The International Monetary Fund's latest report on France includes some tough language on what it sees as the country's competitiveness problem:
The growth outlook for France is also clouded by a significant loss of competitiveness relative to its trading partners. This competitiveness gap is reflected not only in a deteriorating export performance, but also in the low profit margins of enterprises, which constrain their capacity to invest, innovate and create jobs. The loss of competitiveness predates the crisis, but risks becoming even more severe if the French economy does not adapt along with its major trading partners in Europe, notably Italy and Spain which, following Germany, are now engaged in deep reforms of their labor markets and services sectors.

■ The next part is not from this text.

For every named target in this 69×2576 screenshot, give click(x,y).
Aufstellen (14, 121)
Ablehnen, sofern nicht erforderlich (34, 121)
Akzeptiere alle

As Reuters reports here, the government of Francois Hollande is bracing for even more criticism on competitiveness from the man appointed to investigate what's holding back French business:
French industrialist Louis Gallois called for a patriotic effort to reverse declining competitiveness via shock therapy as he handed in a review on Monday which the Socialist government commissioned and is now under pressure to heed.
Gallois is prescribing slashing 30 billion euros ($38.54 billion) off payroll taxes and loosening labor laws to reverse a long decline in industrial competitiveness that has eaten away at exports and bled factory jobs.
The widely leaked recommendations have set frustrated industry heads against a government reluctant to shift part of the tax burden from employers to households which are already struggling with rampant unemployment and an austerity budget.
It would be interesting to know how French officialdom reacts to these very different sources of criticism. My guess is that the IMF's influence would be minimal--even with former French finance minister Christine Lagarde at the helm--while the report of a high-level domestic commission could be quite important.